F2 Reported amount includes 4,814,417 vested and unvested restricted stock units ("RSUs") granted under the Plan. Each RSU represents the contingent right to receive, in accordance with the issuance schedule set forth in the applicable RSU award agreement, one share of common stock of the Issuer for each vested RSU. The RSUs vest in installments in accordance with the terms of the applicable RSU award agreement, provided the reporting person remains in service through the applicable vesting date.
F3 Held by KRT Investments IX LLC ("Investments IX"). Investments IX is owned by the reporting person and a trust for the benefit of the reporting person's descendants and for which the reporting person's father acts as trustee. The reporting person disclaims beneficial ownership of the securities held by Investments IX, except to the extent of his direct or indirect pecuniary interest.
F4 Consists of shares withheld by the Issuer in order to satisfy the minimum tax withholding obligations of the reporting person arising in connection with the delivery of shares that were granted under the Plan.
F5 Reported amount includes 4,652,939 vested and unvested RSUs granted under the Plan.
F6 Held by HCM APO Series LLC, Series A, a vehicle directly and indirectly wholly owned by the reporting person over which the reporting person exercises voting and investment control.
F7 Held by HCM APO Series LLC, Series B, a vehicle directly and indirectly wholly owned by the reporting person over which the reporting person exercises voting and investment control.
F8 Held by HCM APO Series LLC, Series C, a vehicle directly and indirectly wholly owned by the reporting person over which the reporting person exercises voting and investment control.
F9 Held by The Kleinman Children's Trust, a vehicle directly and indirectly wholly owned by the reporting person over which the reporting person exercises voting and investment control.

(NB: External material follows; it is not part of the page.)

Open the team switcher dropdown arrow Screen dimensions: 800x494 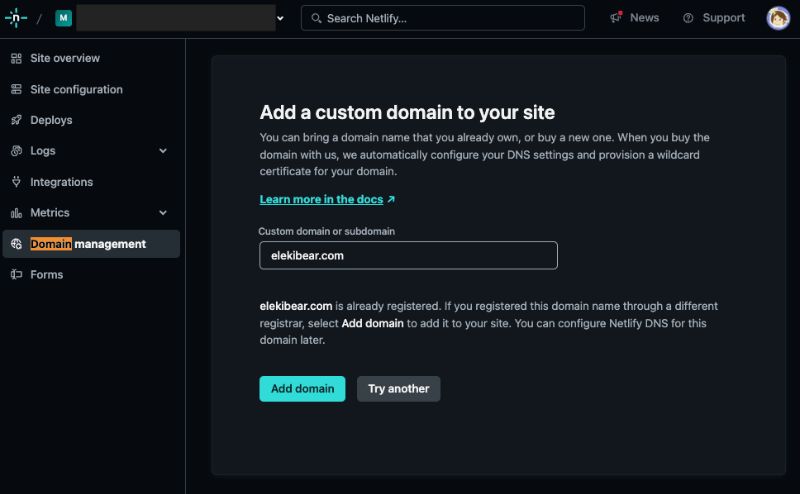pos(281,18)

F10 Held by KRT Investments LLC. The reporting person disclaims beneficial ownership of the securities indirectly or directly held by KRT Investments LLC reported herein and this report shall not be deemed to be an admission that the reporting person is the beneficial owner of such securities for purposes of Section 16 of the Securities Exchange Act of 1934, as amended, or for any other purpose.
F11 Held by KRT Investments VII LLC, a vehicle directly and indirectly wholly owned by the reporting person over which the reporting person exercises voting and investment control.
F12 Held by KRT Delaware LLC, a vehicle directly and indirectly wholly owned by the reporting person over which the reporting person exercises voting and investment control.
F13 Held by The Kleinman Descendant's GST-Exempt Trust, a vehicle directly and indirectly wholly owned by the reporting person over which the reporting person exercises voting and investment control.

Remarks:

Co-President of Apollo Asset Management, Inc.